USS Wacondah (SP-238) was an advanced-design yacht acquired by the U.S. Navy during World War I. She was outfitted as an armed patrol craft assigned to guard the New York City harbor against German submarines and to provide escort protection to commercial ships. Post-war she was sold and continued her maritime career as the yacht Intercolonial.
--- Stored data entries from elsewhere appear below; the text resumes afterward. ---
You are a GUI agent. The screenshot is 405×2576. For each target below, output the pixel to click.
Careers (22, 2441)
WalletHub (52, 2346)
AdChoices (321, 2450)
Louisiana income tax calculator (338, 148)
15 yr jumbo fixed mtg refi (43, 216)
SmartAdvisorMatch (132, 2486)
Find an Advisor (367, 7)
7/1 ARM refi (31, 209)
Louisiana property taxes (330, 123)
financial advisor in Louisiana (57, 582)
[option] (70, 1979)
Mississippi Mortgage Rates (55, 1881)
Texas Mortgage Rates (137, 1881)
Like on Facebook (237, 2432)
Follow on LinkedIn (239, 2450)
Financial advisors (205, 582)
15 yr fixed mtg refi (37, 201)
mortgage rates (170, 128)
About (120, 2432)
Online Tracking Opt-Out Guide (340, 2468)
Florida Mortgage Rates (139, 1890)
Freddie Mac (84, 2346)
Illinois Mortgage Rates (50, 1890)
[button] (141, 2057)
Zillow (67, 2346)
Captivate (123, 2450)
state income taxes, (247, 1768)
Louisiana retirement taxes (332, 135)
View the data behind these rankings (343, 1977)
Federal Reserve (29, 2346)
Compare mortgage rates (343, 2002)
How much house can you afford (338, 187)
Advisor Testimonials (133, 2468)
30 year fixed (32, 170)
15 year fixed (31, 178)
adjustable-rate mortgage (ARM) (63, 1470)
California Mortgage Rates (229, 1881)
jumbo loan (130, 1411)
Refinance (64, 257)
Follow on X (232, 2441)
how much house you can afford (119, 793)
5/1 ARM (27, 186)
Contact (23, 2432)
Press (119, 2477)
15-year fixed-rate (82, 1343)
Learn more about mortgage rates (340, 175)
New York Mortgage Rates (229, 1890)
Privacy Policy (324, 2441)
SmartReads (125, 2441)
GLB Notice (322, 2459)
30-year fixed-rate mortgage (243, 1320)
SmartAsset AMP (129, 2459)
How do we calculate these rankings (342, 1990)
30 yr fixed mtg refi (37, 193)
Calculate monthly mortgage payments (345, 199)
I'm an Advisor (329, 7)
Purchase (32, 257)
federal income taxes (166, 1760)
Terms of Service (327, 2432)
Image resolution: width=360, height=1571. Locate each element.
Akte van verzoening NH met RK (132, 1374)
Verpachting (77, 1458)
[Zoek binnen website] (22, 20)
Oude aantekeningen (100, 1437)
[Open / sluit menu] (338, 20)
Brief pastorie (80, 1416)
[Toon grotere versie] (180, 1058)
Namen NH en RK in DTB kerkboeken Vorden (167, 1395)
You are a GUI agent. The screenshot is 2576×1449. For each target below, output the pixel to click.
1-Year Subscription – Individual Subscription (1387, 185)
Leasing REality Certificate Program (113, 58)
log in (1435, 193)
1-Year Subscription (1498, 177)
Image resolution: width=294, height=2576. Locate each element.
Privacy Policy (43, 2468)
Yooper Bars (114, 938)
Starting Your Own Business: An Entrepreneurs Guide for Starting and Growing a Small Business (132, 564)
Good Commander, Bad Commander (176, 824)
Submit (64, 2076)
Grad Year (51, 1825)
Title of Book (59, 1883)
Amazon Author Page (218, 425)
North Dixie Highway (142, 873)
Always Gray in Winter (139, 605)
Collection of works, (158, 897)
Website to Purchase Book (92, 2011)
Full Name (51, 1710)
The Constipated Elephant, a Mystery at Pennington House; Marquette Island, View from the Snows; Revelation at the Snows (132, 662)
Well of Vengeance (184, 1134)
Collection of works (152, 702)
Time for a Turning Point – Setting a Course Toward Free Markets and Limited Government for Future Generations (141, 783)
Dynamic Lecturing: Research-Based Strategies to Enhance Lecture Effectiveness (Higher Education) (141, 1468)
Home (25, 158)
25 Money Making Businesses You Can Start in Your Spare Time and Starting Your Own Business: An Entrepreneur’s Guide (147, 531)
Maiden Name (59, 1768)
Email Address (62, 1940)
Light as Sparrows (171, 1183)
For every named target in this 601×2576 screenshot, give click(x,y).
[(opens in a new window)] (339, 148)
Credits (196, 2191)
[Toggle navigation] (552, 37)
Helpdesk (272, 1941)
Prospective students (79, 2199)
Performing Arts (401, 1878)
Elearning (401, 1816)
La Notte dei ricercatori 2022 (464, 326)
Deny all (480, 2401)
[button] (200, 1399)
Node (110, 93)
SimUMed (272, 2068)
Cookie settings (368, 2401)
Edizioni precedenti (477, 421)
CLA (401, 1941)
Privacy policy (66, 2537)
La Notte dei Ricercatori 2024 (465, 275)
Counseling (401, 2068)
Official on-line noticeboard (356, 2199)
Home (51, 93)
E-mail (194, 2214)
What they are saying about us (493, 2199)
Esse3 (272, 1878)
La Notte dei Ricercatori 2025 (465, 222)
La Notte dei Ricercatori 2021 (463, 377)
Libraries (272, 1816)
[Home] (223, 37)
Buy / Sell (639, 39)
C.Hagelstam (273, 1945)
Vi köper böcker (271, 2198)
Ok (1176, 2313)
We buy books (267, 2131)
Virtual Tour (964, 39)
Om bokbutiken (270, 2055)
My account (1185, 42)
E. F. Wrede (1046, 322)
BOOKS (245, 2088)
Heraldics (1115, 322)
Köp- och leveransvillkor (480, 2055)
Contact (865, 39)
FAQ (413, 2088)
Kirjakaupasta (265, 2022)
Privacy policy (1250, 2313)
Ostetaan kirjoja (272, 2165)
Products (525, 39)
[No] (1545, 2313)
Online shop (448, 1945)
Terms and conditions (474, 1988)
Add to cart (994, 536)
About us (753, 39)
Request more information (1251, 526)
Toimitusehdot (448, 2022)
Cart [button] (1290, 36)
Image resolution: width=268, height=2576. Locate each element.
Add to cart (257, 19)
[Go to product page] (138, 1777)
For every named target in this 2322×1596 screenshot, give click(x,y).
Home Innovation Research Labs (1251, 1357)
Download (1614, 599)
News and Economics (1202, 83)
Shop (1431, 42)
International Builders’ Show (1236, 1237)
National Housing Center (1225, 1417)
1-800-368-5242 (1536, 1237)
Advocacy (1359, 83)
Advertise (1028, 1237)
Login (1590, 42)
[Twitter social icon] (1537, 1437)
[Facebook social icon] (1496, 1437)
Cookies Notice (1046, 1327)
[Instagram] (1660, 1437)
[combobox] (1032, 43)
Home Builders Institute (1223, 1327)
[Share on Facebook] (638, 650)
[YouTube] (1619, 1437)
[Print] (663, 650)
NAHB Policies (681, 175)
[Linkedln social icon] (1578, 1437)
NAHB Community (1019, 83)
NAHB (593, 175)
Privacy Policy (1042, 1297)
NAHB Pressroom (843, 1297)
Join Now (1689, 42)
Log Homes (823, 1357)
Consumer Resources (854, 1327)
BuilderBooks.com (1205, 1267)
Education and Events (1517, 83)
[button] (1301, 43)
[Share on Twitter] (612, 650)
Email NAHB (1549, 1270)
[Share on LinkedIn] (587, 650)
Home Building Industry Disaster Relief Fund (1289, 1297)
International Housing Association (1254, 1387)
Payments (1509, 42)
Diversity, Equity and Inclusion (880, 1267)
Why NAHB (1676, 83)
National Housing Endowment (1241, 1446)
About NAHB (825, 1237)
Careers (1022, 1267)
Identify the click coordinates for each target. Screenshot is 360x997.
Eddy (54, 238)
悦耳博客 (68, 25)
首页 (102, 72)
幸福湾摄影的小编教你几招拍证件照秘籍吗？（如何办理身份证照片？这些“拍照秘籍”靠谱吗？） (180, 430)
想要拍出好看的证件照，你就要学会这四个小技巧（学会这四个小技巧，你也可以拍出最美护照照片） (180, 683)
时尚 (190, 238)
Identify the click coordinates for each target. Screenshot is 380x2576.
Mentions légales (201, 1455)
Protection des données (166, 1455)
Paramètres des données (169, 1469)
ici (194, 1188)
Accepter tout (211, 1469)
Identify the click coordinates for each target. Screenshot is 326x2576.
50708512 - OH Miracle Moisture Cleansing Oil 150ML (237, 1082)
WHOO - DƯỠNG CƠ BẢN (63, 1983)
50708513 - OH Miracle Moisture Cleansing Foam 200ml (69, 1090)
A turbine-powered steam yacht 

Revolution—a steel-hulled, screw steam yacht designed by Charles L. Seabury—was completed in 1901, at Morris Heights, New York, by the Charles L. Seabury Co. and the Gas Engine and Power Co., for mining engineer F. Augustus Heinze. One of the first American turbine-powered steam "express" yachts, Revolution was later acquired by Boston, Massachusetts, banker Charles Hayden in 1907 and renamed Wacondah.

World War I service 
 
When the United States entered World War I on 6 April 1917, the Navy soon began collecting ships and small craft from civilian owners to serve as auxiliaries and patrol craft. Inspected at the 3d Naval District, Wacondah was acquired by the Navy on 24 May 1917. Fitted out for wartime service, Wacondah was commissioned on 14 September 1917.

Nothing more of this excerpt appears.